17 de set de 2010

Amor, Medo e Morte

Hoje vou falar sobre um pensamento que me vem à cabeça de vez enquando e gostaria de saber se isso acontece com vocês também. Tem muita gente que deve pensar na morte, mas não toca no assunto nem o aborda no blog por temer ser vista como mórbida ou depressiva, porém não podemos nos esquecer que a morte faz parte da vida, querendo ou não.

Bom, o que acontece é o seguinte: às vezes, quando estou próxima ao meu marido fazendo um cafuné ou vendo tv ou qualquer outra coisa mais carinhosa e sossegada, me sinto tão completa e apaixonada que sinto medo. Medo de um dia acontecer alguma coisa com ele ou comigo e a gente se separar para sempre. Quando se ama profundamente, a idéia da morte separar duas pessoas intensamente ligadas é desesperadora.

Um dia perguntei à ele se também pensava nessas coisas, nesse lance de morte entre a gente, etc... Ele respondeu que já pensou sim, mas não devemos nos preocupar com isso, pois estaremos sofrendo antecipada e gratuitamente. Vocês sabem como são os homens, sempre com poucas palavras...rs... depois não tocou mais no assunto e eu fiquei com aquela vontade de falar mais sobre isso entalada em mim. Mas, não forcei o assunto porque também não acho legal ficar abordando esse tema em casa.

Ao contrário dele, já não sou tão relax assim. Penso nessas coisas sim e admito meu pavor só de imaginar perdê-lo para sempre. Imagina só visitar o homem da sua vida num cemitério? Só a perda de um filho (penso) poderia provocar uma dor tão intensa na alma.
Sei que alguns leitores podem achar que estou sendo mórbida demais, mas porque escrever só coisas legais e alegres? Esse tipo de medo é natural. Acredito ser natural temer a desgraça e mais natural ainda querer compartilhar isso com vocês.

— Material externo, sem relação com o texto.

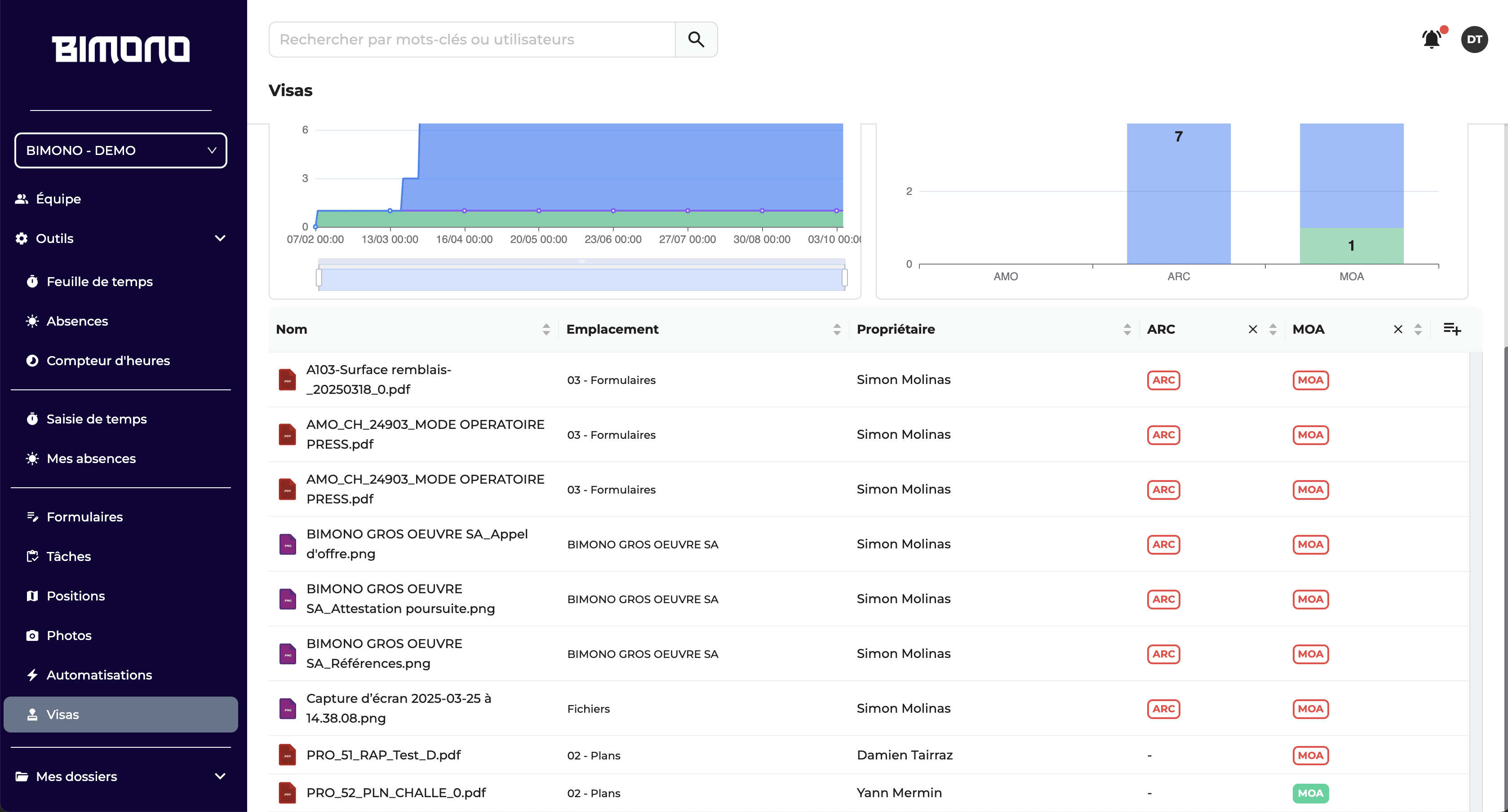
Task: Open the Automatisations menu item
Action: coord(99,675)
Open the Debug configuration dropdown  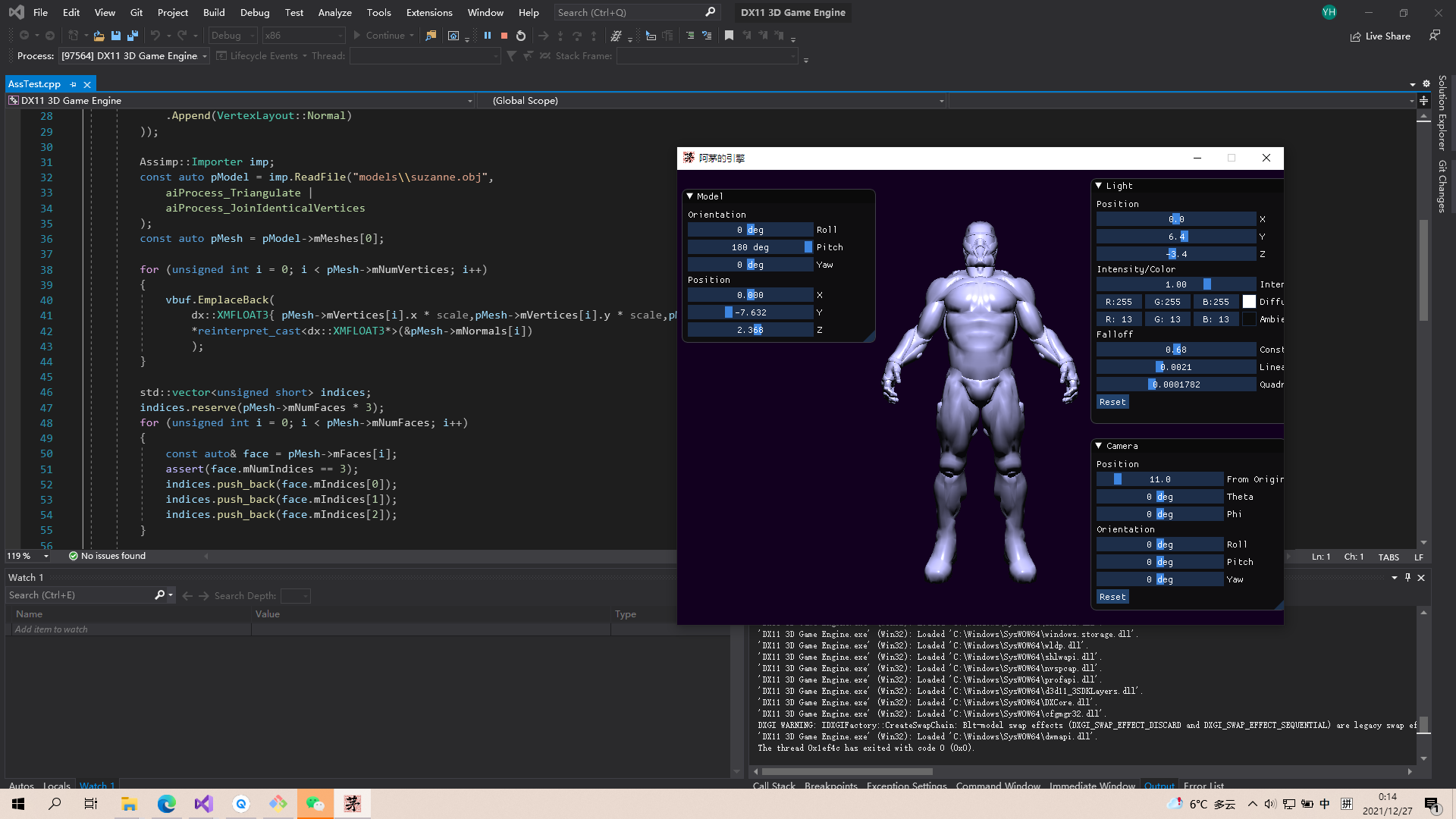pyautogui.click(x=233, y=36)
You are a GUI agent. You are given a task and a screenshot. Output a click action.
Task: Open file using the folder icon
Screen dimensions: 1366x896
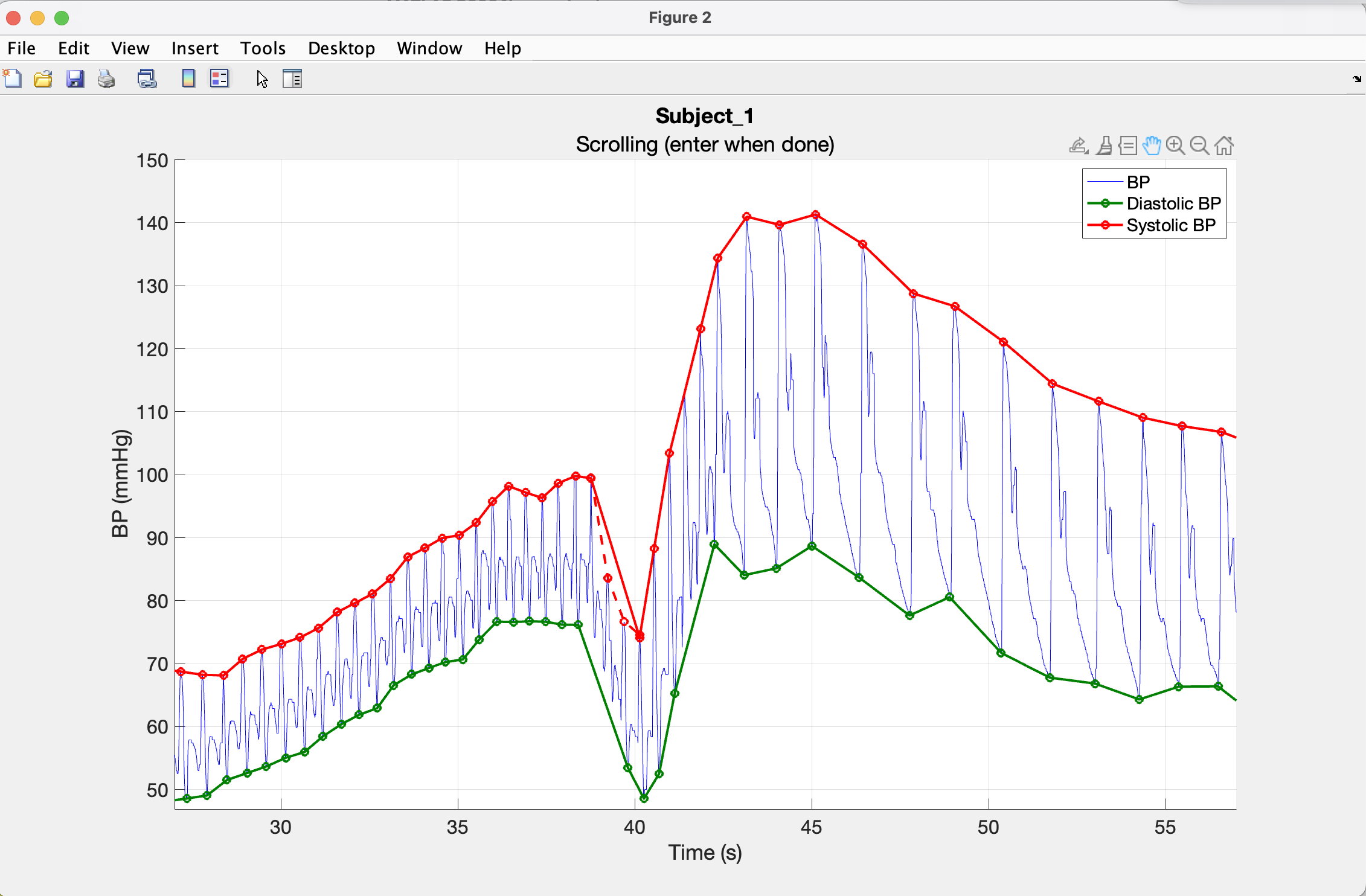pos(43,79)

Ser viúvo ou viúva é uma realidade que pode acontecer com qualquer pessoa, a qualquer dia, sem aviso prévio. Isso assusta. A cada dia que vivo, é um dia a mais de vida vivida e, ao mesmo tempo, um dia a menos de vida também.

Eu e ele temos a consciência de que um dia, um dos dois irá primeiro. Pode ser daqui a 50 anos ou mais ou menos, mas acontecerá. Por isso, quando penso nessas bobagens, logo em seguida falo pra mim mesma: ao invés de pensar em besteiras, pensarei na nossa felicidade a dois e o que poderíamos fazer juntos para sempre manter esta chama acesa. Vamos viver intensamente, aproveitar a vida, ter filhos, curtir, nos amar e seja o que Deus quiser.

É claro que esses pensamentos mais mórbidos não são constantes, mas me vêm à cabeça de vez enquando sim. Principalmente quando olho pra ele e penso: "Meu Deus, como amo este homem. Enlouqueceria sem ele"

Hoje, visitando o blog da minha querida amiga blogueira Déia Musso, conheci uma oração belíssima para se rezar quando alguém que amamos sair de casa (repassem esta oração):

Deus vai na frente para dirigir,
Atrás para proteger,
Dos lados para acompanhar
e no coração para livrar de todo mal do corpo e da alma.
Amém!

22 comentários:

Alexandre Mauj Imamura Gonzalez disse...

Acho que é uma insegurança de quem ama, não é? O medo da perda, de ver partir alguém que nos faz falta. Talvez eu acho que vc foi mais honesta consigo mesmo, creio eu que todo mundo pensa isso mas não fala, nem comenta.

Mas não pense muito nas coisas ruins...para não atrair mesmo rs.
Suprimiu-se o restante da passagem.